As Thomas Jefferson wrote to James Madison on April 27, 1809, “No Constitution was ever before so well calculated as ours for extensive empire.” Nearly a century before the U.S would embark on extra-continental adventures, the founders aptly noted that imperialism was authorized by the U.S. Constitution.
Imperialism in the Making of U.S. Law, 1940-2008 foregrounds imperialism as a lens through which to study legal history. Rather than view foreign affairs as exogenous to the United States and its borders, I view the domestic and foreign terrains of lawmaking as one continuum that functions to serve the interests of U.S. imperialism. I focus on several areas of law that clearly imbricate U.S. foreign affairs including immigration, national security, civil rights, and civil liberties, but also consider the impact of U.S. imperialism on areas of law we view as more discrete, such as evidence, civil procedure, and criminal law. In essence, I lift the veil of domesticity that cloaks U.S. lawmaking, and argue that imperialism and the law are mutually constitutive forces. That is, imperialism is a law-making force in the United States, and the domestic legal apparatus advances U.S. imperialism. Ultimately, I contend that without foregrounding imperialism, we obscure the role of racial and economic power in both foreign and domestic affairs.
In each chapter, I explore the political activism of key internationalist and anti-colonial figures in U.S. history, from Claudia Jones and Leonard Peltier to the Palestinian activists called the Los Angeles 8. U.S. interventions in throughout Asia serve as the world historical stage surrounding this narrative of anticolonial rebellion and imperial repression. I make three key theoretical interventions that, when combined, represent an ontological framework for evaluating the relationship between U.S. imperialism and the law, a relationship based on the management of dissent and consent. First, I trace how U.S. imperialism reproduces racial and economic subjugation within the law. This happens through the creation of a specific form of moral panic that I call an imperial state of emergency, a world historical phenomenon I track across the various chapters that follow. Second, I argue that the imperial state of emergency is used to justify the creation of a dual racial regime, what I define as a process by which racially subordinated individuals and groups are subject to a distinct legal structure that facilitates differential standards in U.S. courts. Ultimately, I conclude that imperialism creates a specific kind of subjectivity that is distinct from race, immigration status, or indigeneity, but reproduces aspects of each into an imperial subjectivity, that of the terrorist. It is notable that the vocabulary of imperialism and colonialism almost never appear in legal cases, despite the clear role of imperialism and colonialism in the prosecutions I describe here. To explain this absence, I borrow the term metonymy from critical theory and comparative literature, and apply it to my analysis of the law.
This dissertation sits at the dynamic intersection of world history, Critical Race Theory, and legal history, and is intended for a broad interdisciplinary academic audience, as well as racial justice advocates and the legal community.
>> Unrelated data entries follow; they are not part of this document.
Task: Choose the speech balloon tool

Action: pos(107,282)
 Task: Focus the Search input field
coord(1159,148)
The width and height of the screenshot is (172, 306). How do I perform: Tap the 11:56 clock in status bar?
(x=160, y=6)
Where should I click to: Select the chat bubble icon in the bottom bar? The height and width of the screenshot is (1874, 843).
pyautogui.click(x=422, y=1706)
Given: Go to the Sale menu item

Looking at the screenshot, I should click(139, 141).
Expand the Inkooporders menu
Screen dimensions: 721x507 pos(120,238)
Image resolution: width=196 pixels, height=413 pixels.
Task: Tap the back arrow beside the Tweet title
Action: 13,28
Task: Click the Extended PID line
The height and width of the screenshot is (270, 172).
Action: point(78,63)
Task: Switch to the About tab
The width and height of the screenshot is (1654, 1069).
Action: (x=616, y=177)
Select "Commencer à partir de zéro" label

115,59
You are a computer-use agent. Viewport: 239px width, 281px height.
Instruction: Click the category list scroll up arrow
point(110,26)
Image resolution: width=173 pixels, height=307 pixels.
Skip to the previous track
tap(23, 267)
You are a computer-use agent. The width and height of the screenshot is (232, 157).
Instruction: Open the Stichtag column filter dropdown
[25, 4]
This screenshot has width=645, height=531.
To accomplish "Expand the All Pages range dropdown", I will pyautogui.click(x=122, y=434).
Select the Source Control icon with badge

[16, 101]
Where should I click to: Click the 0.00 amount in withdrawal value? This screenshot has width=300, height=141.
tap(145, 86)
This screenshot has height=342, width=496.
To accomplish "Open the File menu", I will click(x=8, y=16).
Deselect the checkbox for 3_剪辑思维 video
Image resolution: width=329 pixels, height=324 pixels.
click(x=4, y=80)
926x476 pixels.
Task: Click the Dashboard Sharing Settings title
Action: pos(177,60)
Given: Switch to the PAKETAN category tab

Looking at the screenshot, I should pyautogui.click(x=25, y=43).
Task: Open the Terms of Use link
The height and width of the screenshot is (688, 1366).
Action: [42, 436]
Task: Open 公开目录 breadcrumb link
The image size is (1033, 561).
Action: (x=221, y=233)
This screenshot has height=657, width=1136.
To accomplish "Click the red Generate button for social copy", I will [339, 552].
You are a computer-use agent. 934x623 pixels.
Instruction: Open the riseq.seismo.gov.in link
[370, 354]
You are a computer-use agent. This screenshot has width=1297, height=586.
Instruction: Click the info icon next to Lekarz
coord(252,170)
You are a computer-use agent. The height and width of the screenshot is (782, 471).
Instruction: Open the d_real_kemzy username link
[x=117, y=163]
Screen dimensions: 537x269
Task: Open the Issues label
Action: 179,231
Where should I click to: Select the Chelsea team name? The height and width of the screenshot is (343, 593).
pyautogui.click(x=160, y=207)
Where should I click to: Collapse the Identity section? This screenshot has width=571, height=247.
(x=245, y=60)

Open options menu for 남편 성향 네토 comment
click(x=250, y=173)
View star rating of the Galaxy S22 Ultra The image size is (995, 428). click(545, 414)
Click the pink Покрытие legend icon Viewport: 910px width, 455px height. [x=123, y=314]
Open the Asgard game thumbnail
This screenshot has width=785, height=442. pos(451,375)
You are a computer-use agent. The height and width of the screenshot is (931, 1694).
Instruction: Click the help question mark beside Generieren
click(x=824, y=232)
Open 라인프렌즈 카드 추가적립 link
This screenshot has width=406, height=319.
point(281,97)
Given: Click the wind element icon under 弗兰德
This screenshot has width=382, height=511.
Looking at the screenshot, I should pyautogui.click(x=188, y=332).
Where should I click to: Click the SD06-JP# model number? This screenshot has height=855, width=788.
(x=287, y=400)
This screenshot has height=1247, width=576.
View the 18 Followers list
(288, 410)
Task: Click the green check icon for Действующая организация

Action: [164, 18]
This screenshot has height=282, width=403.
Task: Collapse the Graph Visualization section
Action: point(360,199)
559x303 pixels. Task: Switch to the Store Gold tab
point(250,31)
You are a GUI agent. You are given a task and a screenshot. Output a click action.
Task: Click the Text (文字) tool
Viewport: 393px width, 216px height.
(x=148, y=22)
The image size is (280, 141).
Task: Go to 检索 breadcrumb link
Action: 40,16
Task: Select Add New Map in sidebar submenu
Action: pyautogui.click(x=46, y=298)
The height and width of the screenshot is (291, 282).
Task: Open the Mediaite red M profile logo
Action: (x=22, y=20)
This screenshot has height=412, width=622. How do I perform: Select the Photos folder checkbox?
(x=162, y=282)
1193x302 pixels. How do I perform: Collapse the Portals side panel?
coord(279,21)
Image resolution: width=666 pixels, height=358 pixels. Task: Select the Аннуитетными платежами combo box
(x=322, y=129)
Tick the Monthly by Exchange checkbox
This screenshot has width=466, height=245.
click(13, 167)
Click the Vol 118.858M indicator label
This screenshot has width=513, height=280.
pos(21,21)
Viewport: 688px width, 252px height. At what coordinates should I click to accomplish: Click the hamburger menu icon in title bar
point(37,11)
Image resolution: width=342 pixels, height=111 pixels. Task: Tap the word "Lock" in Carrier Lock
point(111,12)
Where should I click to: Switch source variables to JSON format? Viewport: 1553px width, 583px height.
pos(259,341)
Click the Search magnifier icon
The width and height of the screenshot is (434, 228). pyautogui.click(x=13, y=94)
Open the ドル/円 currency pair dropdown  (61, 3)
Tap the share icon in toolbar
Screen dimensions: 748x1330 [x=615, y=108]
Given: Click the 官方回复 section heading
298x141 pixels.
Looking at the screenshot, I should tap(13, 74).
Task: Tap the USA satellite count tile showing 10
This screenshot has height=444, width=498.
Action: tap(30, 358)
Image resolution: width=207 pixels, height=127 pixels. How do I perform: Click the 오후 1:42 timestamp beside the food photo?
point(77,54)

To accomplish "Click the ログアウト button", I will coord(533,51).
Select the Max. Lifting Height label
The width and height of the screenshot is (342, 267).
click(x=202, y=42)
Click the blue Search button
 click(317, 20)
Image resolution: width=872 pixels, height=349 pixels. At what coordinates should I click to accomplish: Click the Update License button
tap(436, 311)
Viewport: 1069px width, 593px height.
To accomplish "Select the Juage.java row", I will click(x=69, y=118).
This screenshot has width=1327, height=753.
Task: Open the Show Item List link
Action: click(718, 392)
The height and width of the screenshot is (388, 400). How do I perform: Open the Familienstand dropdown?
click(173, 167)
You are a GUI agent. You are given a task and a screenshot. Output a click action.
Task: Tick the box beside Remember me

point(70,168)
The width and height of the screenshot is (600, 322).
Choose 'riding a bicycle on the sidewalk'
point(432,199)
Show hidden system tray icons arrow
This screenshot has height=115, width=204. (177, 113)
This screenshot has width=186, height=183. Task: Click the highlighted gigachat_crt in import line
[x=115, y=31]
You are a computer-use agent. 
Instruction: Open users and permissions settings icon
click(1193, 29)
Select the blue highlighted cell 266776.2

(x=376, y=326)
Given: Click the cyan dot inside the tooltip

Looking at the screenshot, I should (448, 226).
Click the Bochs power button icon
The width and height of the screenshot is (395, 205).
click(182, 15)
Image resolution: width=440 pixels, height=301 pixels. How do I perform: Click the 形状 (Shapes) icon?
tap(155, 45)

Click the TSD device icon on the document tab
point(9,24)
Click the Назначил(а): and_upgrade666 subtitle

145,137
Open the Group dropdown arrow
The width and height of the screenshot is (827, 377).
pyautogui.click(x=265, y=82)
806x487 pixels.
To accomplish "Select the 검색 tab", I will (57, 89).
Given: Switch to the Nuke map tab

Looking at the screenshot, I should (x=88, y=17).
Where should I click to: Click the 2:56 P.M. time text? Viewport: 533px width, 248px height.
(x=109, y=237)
As a scholar of Critical Race Theory, I center the relationship between race and the law, and how they constitute one another. Both my historical and legal methods are genealogical. In short, rather than focus on the linear progression of history, the search for origins, and historical or legal continuities, I seek out historical discontinuities and ruptures because they tend to create profound moments of transformation in the law. I employ critical theory to study U.S. legal history and world historical methodology to study U.S. foreign affairs. This means that I am attentive to what is happening in the law as it relates to global events, in addition to domestic events. I use tracing as a methodological technique to track the changes in the law alongside global political events and US foreign affairs.
The significance of this project is its focus on legal history, and how the dialectical relationship between U.S. imperialism abroad and anti-imperialist activism at home shapes the law. I have paid close attention to my methods at every turn, to ensure that they reflect the internationalist impulses and “freedom dreams” that animate this dissertation. While the interlocutors in my story—Claudia Jones, Leonard Peltier, and the Los Angeles 8—may be the most memorable characters here, the primary protagonist in this story is the law. I track how the law changes over time in response to U.S. imperialism, providing cover for imperialism’s violence by executing its objectives in the domestic sphere. The case studies in this dissertation reveal that the most nefarious consequence of the law is not always its violence. Rather, it is its production and management of consent.